How to complete this task: How many lines in the records below include "agent"? Answer with the number only.

(Data entries)
=== Section Start ===
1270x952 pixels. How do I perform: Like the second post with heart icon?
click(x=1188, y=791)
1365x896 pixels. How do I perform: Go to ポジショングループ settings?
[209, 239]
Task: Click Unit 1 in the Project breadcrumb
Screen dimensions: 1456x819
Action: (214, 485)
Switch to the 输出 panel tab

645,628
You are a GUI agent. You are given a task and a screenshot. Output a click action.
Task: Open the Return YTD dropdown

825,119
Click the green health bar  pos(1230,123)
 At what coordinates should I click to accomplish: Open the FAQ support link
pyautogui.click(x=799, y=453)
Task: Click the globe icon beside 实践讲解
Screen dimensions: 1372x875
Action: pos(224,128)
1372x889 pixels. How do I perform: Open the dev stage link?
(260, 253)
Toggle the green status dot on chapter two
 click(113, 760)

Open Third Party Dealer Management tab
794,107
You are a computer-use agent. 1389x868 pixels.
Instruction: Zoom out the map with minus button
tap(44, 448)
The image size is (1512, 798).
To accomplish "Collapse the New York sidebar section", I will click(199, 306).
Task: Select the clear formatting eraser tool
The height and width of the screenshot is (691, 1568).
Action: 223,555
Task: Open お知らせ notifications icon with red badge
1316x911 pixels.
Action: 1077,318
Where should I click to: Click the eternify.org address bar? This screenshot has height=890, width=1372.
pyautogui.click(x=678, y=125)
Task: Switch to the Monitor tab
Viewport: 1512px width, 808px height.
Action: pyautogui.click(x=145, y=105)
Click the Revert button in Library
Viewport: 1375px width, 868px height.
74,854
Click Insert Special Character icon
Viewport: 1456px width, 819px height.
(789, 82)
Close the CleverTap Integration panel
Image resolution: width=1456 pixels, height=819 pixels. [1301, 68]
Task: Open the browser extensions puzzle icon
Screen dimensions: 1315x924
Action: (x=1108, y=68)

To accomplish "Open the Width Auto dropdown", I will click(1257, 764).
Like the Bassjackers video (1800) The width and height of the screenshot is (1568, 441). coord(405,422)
=== Section End ===
Output for this exercise: 2